SOURCE INFORMATION Start Marker
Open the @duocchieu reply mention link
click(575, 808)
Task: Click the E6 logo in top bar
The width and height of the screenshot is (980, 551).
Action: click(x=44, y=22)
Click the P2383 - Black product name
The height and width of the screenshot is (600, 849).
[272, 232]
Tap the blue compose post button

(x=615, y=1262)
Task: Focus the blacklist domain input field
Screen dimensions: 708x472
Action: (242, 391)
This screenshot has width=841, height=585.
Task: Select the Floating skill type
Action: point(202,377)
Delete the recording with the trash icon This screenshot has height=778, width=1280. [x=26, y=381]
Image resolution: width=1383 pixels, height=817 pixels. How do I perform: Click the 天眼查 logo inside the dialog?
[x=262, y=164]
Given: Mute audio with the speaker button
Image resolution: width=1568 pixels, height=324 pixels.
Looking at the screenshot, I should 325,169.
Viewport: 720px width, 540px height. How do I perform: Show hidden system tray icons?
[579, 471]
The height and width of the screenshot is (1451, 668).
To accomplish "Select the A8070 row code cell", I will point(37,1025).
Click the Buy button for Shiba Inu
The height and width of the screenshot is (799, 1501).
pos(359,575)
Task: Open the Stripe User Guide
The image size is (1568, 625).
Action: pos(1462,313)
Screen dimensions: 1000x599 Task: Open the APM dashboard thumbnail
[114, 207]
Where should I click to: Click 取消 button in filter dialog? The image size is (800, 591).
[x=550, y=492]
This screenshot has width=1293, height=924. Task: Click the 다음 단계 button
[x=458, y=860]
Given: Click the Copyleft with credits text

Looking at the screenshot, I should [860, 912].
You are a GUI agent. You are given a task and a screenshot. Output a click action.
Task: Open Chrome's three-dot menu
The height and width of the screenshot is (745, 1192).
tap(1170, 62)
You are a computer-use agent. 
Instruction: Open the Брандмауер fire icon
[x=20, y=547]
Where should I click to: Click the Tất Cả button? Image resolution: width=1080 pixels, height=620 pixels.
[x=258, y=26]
SOURCE INFORMATION End Marker
Where a line of the entries contains the word "agent", copy that line.

• THE COMPLETED TASK:
You are a GUI agent. You are given a task and a screenshot. Output a click action.
You are a computer-use agent. 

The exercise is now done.